Sebbene in molti l’abbiano bocciato a prescindere, l’idea di fondo, di un thriller quasi distopico, tra un episodio di Black Mirror e uno di The Handmaid’s Tale, non è affatto male. Le scene di tensione riescono a trasmettere bene quel senso di oppressione e i momenti onirici – i migliori senza dubbio – sono allucinati e inquietanti al punto giusto, così come le musiche. Nota di merito per il tema trattato, quello dell’emancipazione femminile, del patriarcato e del libero arbitrio.

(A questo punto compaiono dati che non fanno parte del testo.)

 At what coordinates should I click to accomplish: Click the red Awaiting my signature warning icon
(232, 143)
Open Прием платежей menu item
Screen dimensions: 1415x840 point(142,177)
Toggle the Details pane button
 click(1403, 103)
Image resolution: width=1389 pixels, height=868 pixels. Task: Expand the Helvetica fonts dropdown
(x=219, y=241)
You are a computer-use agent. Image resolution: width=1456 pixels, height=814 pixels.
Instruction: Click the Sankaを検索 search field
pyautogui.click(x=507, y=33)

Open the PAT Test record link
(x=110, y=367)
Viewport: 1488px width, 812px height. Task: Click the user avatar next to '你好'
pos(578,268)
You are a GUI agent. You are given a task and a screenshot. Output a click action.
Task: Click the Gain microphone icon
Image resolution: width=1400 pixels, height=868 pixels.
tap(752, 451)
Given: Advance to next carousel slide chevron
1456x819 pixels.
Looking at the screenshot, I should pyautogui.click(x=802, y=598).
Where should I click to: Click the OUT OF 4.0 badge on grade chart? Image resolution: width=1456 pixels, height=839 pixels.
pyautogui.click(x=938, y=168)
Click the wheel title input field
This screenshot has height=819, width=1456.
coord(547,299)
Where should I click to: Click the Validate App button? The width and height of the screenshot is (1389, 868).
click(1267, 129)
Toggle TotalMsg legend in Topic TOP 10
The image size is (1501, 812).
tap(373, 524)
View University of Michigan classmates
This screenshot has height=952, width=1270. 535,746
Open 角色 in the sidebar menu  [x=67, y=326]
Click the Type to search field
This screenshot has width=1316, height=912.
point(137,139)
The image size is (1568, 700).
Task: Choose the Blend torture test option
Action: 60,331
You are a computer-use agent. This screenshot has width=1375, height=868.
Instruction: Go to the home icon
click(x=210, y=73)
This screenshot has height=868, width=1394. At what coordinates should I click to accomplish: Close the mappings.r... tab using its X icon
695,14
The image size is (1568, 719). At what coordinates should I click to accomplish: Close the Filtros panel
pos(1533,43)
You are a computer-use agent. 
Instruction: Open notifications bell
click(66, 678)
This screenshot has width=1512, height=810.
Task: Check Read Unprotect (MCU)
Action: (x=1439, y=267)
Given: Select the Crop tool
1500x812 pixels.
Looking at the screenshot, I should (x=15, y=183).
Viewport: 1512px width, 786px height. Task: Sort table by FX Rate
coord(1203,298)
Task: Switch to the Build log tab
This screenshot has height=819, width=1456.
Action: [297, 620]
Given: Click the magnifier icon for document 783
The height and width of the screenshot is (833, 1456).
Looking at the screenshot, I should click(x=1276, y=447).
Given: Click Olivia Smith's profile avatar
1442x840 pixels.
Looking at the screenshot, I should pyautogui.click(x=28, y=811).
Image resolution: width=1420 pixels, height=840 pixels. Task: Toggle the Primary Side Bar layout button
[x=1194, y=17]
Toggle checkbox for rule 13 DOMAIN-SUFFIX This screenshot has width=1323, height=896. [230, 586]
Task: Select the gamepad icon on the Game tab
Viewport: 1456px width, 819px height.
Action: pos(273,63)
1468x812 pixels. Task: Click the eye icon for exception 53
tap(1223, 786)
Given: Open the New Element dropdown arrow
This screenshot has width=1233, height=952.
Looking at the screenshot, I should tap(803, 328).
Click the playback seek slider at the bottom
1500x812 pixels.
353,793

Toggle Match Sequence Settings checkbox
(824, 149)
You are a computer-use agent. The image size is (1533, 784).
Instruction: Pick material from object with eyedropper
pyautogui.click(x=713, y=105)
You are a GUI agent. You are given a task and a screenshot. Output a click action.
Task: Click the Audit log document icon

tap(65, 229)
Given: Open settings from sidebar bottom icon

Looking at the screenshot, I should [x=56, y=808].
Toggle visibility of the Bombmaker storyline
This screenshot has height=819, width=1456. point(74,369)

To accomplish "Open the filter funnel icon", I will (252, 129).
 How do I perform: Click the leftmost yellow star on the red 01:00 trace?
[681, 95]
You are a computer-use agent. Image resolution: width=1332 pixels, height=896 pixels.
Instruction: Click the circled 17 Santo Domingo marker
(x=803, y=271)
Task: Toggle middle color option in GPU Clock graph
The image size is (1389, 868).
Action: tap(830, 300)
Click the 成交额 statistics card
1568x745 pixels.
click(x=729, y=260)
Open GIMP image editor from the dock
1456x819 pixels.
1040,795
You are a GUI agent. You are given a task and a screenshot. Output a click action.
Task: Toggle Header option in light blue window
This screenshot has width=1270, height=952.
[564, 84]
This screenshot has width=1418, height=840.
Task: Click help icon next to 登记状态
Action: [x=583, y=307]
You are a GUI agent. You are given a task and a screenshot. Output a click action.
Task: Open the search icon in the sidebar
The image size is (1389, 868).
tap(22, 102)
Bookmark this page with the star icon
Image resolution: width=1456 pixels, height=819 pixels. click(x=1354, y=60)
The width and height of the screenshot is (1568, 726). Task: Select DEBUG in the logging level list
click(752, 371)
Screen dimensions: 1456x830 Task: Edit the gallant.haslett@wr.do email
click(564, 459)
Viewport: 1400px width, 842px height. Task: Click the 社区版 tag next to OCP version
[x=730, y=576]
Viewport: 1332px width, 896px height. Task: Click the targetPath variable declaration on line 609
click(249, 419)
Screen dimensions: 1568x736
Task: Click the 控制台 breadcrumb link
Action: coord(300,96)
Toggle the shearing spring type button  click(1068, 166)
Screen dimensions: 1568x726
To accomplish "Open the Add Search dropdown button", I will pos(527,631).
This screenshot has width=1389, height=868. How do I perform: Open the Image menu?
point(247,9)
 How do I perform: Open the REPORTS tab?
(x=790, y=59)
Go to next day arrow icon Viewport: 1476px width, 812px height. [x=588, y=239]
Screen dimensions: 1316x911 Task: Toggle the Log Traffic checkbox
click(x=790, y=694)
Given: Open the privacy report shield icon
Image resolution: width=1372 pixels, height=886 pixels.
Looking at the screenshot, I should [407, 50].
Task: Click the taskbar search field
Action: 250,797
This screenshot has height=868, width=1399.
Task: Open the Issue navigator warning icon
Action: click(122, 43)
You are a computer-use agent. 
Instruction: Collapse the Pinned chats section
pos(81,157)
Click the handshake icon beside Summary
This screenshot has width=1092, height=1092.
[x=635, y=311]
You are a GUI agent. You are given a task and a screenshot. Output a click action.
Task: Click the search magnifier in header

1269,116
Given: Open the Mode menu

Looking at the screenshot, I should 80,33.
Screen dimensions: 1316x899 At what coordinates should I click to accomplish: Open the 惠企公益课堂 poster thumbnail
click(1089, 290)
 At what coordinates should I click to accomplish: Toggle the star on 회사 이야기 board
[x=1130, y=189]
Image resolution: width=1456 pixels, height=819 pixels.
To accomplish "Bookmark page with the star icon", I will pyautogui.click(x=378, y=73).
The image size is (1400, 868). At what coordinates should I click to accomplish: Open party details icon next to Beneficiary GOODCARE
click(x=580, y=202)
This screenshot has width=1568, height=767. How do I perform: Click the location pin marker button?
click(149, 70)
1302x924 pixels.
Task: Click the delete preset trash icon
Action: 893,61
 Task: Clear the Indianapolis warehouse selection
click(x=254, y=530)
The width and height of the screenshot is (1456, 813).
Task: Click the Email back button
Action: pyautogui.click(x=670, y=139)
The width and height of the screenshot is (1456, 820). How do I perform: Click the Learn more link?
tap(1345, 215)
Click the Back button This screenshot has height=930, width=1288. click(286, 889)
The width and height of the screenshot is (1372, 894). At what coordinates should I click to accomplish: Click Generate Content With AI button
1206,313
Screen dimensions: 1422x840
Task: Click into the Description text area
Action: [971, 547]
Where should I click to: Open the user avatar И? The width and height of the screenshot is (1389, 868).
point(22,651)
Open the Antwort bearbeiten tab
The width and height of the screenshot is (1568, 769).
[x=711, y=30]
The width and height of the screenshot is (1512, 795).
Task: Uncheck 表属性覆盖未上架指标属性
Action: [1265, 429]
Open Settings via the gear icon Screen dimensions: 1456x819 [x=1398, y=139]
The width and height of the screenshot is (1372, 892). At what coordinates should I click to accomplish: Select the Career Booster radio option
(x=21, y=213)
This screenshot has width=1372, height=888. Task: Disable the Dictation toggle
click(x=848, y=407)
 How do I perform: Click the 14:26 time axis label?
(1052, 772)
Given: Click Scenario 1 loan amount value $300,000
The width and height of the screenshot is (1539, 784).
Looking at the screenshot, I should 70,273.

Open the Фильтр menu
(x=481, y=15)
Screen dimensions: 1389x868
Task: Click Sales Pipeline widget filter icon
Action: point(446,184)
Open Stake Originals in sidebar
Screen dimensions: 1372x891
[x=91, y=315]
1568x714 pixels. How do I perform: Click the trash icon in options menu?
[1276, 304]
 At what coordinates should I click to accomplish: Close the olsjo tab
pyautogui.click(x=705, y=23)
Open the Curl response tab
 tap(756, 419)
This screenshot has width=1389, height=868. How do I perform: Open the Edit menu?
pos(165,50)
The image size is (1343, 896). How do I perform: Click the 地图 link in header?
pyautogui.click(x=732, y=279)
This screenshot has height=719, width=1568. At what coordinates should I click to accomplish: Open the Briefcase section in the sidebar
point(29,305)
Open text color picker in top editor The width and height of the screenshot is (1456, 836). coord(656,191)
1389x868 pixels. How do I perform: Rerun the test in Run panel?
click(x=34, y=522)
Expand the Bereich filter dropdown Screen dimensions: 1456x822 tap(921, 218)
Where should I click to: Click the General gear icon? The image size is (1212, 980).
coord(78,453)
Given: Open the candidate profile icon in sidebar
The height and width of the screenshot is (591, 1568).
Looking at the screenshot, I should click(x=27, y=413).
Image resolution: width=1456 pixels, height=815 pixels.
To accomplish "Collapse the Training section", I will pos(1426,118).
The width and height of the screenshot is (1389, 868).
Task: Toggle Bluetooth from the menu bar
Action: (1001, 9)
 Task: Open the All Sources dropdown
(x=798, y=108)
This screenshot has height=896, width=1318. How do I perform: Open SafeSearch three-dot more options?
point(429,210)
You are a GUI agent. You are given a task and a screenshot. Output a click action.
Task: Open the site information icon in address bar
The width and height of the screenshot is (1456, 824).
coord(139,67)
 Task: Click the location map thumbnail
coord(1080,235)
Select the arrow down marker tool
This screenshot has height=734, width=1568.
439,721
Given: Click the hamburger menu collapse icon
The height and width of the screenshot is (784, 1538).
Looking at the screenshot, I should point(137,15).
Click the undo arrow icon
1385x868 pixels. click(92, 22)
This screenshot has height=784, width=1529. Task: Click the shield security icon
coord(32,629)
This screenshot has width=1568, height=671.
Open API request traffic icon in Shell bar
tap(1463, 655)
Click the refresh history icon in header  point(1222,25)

A voi mogli noi uomini chiediamo tanto – viene detto – chiediamo forza, cibo pronto, una casa pulita e discrezione prima di tutto. Discrezione per qualcosa che il film ci svelerà solo alla fine ma che è la stessa discrezione che da sempre – e talvolta tutt’oggi – la società ha imposto alle donne. Obbedire, non dare nell’occhio, non fare troppe domande. Viene raffigurato un periodo storico con una perfezione di pura facciata nel quale la distinzione dei ruoli di genere è ben netta e le donne sono venerate come angeli del focolare. Ma si tratta di una gabbia dorata. Dietro la patina di valore vi è l’assenza di ogni diritto, opportunità, di ogni potere economico e decisionale. La totale devozione verso un marito/padre che sa molto meglio di lei cos’è meglio per lei.
Non è un caso che l’elemento ricorrente delle allucinazioni di Alice sia il riflesso, nei vetri o negli specchi: è la presa di coscienza, il riappropriarsi della propria identità. Nel film ci sono svariati presupposti assai interessanti ed è un peccato che non verranno poi sviscerati, così come le storie e le vicende di alcuni personaggi di cui avremmo voluto (e dovuto) sapere di più. Anche il finale, troppo sbrigativo, rende il colpo di scena poco di impatto. Resta però un messaggio fondamentale: l’importanza di poter scegliere. Poco importa se sarà una scelta giusta o errata, quel che conta è che sia tu a farla, rifuggendo dal dover sottostare a ciò che la società decide per te, facendoti credere, oltretutto, che a te piaccia.